**TASK PROMPT**
Every entry below must be copied exactly, with nothing left out.

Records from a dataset
○ ○ ○ ○

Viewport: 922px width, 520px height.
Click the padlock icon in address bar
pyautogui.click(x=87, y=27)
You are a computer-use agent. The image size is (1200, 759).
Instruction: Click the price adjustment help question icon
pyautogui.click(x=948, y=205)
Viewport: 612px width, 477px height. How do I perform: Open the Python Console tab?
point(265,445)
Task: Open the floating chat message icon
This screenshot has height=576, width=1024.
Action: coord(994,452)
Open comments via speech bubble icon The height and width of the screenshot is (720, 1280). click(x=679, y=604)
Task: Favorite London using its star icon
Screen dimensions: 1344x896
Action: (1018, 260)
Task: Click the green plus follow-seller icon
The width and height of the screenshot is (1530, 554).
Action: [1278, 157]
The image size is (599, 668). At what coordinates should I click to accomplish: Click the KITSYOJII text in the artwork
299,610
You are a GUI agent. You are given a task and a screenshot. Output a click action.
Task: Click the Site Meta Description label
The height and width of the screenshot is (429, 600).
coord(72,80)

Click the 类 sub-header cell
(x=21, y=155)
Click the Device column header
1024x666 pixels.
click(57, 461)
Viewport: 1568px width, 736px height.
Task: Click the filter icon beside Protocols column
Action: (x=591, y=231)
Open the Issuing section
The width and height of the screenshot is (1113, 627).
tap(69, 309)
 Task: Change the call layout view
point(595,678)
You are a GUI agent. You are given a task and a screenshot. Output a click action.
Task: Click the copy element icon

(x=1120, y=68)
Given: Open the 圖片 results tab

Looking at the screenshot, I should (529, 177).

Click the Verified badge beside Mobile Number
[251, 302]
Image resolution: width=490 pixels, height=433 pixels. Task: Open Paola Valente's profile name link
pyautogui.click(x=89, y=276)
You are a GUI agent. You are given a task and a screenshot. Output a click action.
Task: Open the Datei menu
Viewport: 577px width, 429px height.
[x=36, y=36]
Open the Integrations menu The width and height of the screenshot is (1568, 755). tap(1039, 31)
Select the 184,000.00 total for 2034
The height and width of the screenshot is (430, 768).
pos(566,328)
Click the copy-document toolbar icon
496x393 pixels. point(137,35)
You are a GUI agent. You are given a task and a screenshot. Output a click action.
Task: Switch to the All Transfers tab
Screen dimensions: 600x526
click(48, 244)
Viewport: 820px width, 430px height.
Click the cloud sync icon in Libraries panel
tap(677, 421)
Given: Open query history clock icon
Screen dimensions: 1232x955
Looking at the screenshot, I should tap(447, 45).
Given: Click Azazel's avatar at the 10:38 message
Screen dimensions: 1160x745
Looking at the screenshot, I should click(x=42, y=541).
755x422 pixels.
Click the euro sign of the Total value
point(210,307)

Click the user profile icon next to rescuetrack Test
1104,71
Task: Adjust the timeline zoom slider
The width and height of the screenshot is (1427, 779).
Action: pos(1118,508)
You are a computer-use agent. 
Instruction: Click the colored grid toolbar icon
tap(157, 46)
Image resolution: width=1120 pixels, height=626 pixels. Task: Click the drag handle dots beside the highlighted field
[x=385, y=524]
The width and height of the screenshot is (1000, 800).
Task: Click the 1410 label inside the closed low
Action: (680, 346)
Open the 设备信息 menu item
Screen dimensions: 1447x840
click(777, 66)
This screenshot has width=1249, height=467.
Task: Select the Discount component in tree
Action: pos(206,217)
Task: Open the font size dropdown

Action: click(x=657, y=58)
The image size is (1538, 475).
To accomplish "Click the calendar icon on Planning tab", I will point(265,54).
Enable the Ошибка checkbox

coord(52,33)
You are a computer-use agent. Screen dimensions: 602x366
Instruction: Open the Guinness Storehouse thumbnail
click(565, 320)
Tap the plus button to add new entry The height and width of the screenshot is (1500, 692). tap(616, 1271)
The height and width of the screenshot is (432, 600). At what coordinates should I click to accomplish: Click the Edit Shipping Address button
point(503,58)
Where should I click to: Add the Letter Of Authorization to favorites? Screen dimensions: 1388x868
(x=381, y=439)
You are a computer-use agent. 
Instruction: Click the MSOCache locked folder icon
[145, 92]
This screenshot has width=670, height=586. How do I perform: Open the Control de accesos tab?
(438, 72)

○ ○ ○ ○

**ANSWER FOR THE TASK**
Viewport: 922px width, 520px height.
Click the padlock icon in address bar
pyautogui.click(x=87, y=27)
You are a computer-use agent. The image size is (1200, 759).
Instruction: Click the price adjustment help question icon
pyautogui.click(x=948, y=205)
Viewport: 612px width, 477px height. How do I perform: Open the Python Console tab?
point(265,445)
Task: Open the floating chat message icon
This screenshot has height=576, width=1024.
Action: coord(994,452)
Open comments via speech bubble icon The height and width of the screenshot is (720, 1280). click(x=679, y=604)
Task: Favorite London using its star icon
Screen dimensions: 1344x896
Action: (1018, 260)
Task: Click the green plus follow-seller icon
The width and height of the screenshot is (1530, 554).
Action: [1278, 157]
The image size is (599, 668). At what coordinates should I click to accomplish: Click the KITSYOJII text in the artwork
299,610
You are a GUI agent. You are given a task and a screenshot. Output a click action.
Task: Click the Site Meta Description label
The height and width of the screenshot is (429, 600).
coord(72,80)

Click the 类 sub-header cell
(x=21, y=155)
Click the Device column header
1024x666 pixels.
click(57, 461)
Viewport: 1568px width, 736px height.
Task: Click the filter icon beside Protocols column
Action: (x=591, y=231)
Open the Issuing section
The width and height of the screenshot is (1113, 627).
tap(69, 309)
 Task: Change the call layout view
point(595,678)
You are a GUI agent. You are given a task and a screenshot. Output a click action.
Task: Click the copy element icon

(x=1120, y=68)
Given: Open the 圖片 results tab

Looking at the screenshot, I should (529, 177).

Click the Verified badge beside Mobile Number
[251, 302]
Image resolution: width=490 pixels, height=433 pixels. Task: Open Paola Valente's profile name link
pyautogui.click(x=89, y=276)
You are a GUI agent. You are given a task and a screenshot. Output a click action.
Task: Open the Datei menu
Viewport: 577px width, 429px height.
[x=36, y=36]
Open the Integrations menu The width and height of the screenshot is (1568, 755). tap(1039, 31)
Select the 184,000.00 total for 2034
The height and width of the screenshot is (430, 768).
pos(566,328)
Click the copy-document toolbar icon
496x393 pixels. point(137,35)
You are a GUI agent. You are given a task and a screenshot. Output a click action.
Task: Switch to the All Transfers tab
Screen dimensions: 600x526
click(48, 244)
Viewport: 820px width, 430px height.
Click the cloud sync icon in Libraries panel
tap(677, 421)
Given: Open query history clock icon
Screen dimensions: 1232x955
Looking at the screenshot, I should tap(447, 45).
Given: Click Azazel's avatar at the 10:38 message
Screen dimensions: 1160x745
Looking at the screenshot, I should click(x=42, y=541).
755x422 pixels.
Click the euro sign of the Total value
point(210,307)

Click the user profile icon next to rescuetrack Test
1104,71
Task: Adjust the timeline zoom slider
The width and height of the screenshot is (1427, 779).
Action: pos(1118,508)
You are a computer-use agent. 
Instruction: Click the colored grid toolbar icon
tap(157, 46)
Image resolution: width=1120 pixels, height=626 pixels. Task: Click the drag handle dots beside the highlighted field
[x=385, y=524]
The width and height of the screenshot is (1000, 800).
Task: Click the 1410 label inside the closed low
Action: (680, 346)
Open the 设备信息 menu item
Screen dimensions: 1447x840
click(777, 66)
This screenshot has width=1249, height=467.
Task: Select the Discount component in tree
Action: pos(206,217)
Task: Open the font size dropdown

Action: click(x=657, y=58)
The image size is (1538, 475).
To accomplish "Click the calendar icon on Planning tab", I will point(265,54).
Enable the Ошибка checkbox

coord(52,33)
You are a computer-use agent. Screen dimensions: 602x366
Instruction: Open the Guinness Storehouse thumbnail
click(565, 320)
Tap the plus button to add new entry The height and width of the screenshot is (1500, 692). tap(616, 1271)
The height and width of the screenshot is (432, 600). At what coordinates should I click to accomplish: Click the Edit Shipping Address button
point(503,58)
Where should I click to: Add the Letter Of Authorization to favorites? Screen dimensions: 1388x868
(x=381, y=439)
You are a computer-use agent. 
Instruction: Click the MSOCache locked folder icon
[145, 92]
This screenshot has width=670, height=586. How do I perform: Open the Control de accesos tab?
(438, 72)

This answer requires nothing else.